目标跟踪论文一般提到VGG-M神经网络,也就是CNN-M神经网络,其出处是论文《Return of the Devil in the Details:
Delving Deep into Convolutional Nets》,其定义如下:

其架构包含5个卷积层和3个全连接层,它的特点是第一个卷积层的步幅减小和感受野较小,这在ILSVRC数据集上被证明是有益的。同时,conv2使用更大的步幅(stride=2而不是1)来保持合理的计算时间。还在conv4层使用更少的过滤器(512)。

VGG-M神经网络

有时候为了神经网络的鲁棒性和泛化性,也会在VGG-M中添加跨通道局部响应归一化(SpatialMapLRN)。

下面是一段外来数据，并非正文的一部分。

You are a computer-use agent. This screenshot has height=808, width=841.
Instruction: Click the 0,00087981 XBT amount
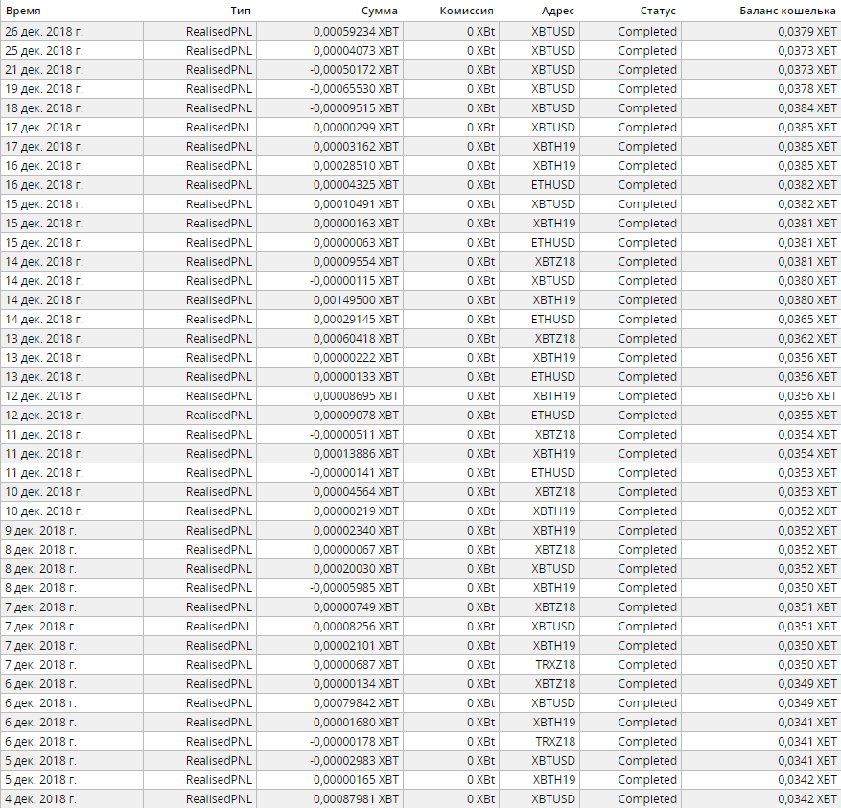[x=356, y=798]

具体代码如下:

class SpatialCrossMapLRN(nn.Module):
    def __init__(self, local_size=1, alpha=1.0, beta=0.75, k=1, ACROSS_CHANNELS=True):
        super(SpatialCrossMapLRN, self).__init__()
        self.ACROSS_CHANNELS = ACROSS_CHANNELS
        if ACROSS_CHANNELS:
            self.average=nn.AvgPool3d(kernel_size=(local_size, 1, 1),
                    stride=1,
                    padding=(int((local_size-1.0)/2), 0, 0))
        else:
            self.average=nn.AvgPool2d(kernel_size=local_size,
                    stride=1,
                    padding=int((local_size-1.0)/2))
        self.alpha = alpha
        self.beta = beta
        self.k = k

    def forward(self, x):
        if self.ACROSS_CHANNELS:
            div = x.pow(2).unsqueeze(1)
            div = self.average(div).squeeze(1)
            div = div.mul(self.alpha).add(self.k).pow(self.beta)
        else:
            div = x.pow(2)
            div = self.average(div)
            div = div.mul(self.alpha).add(self.k).pow(self.beta)
        x = x.div(div)
        return x


class VGGM(nn.Module):

    def __init__(self, num_classes=1000):
        super(VGGM, self).__init__()
        self.num_classes = num_classes
        self.features = nn.Sequential(
            nn.Conv2d(3, 96, (7, 7), (2, 2)),  # conv1
            nn.ReLU(),
            SpatialCrossMapLRN(5, 0.0005, 0.75, 2),
            nn.MaxPool2d((3, 3), (2, 2), (0, 0), ceil_mode=True),
            nn.Conv2d(96, 256, (5, 5), (2, 2), (1, 1)),  # conv2
            nn.ReLU(),
            SpatialCrossMapLRN(5, 0.0005, 0.75, 2),
            nn.MaxPool2d((3, 3), (2, 2), (0, 0), ceil_mode=True),
            nn.Conv2d(256, 512, (3, 3), (1, 1), (1, 1)),  # conv3
            nn.ReLU(),
            nn.Conv2d(512, 512, (3, 3), (1, 1), (1, 1)),  # conv4
            nn.ReLU(),
            nn.Conv2d(512, 512, (3, 3), (1, 1), (1, 1)),  # conv5
            nn.ReLU(),
            nn.MaxPool2d((3, 3), (2, 2), (0, 0), ceil_mode=True)
        )
        self.classifier = nn.Sequential(
            nn.Linear(18432, 4096),
            nn.ReLU(),
            nn.Dropout(0.5),
            nn.Linear(4096, 4096),
            nn.ReLU(),
            nn.Dropout(0.5),
            nn.Linear(4096, num_classes)
        )

    def forward(self, x):
        x = self.features(x)
        x = x.view(x.size(0), -1)
        x = self.classifier(x)
        return x


def vggm(num_classes=1000, pretrained='imagenet'):
    if pretrained:
        settings = pretrained_settings['vggm'][pretrained]
        assert num_classes == settings['num_classes'], \
            "num_classes should be {}, but is {}".format(settings['num_classes'], num_classes)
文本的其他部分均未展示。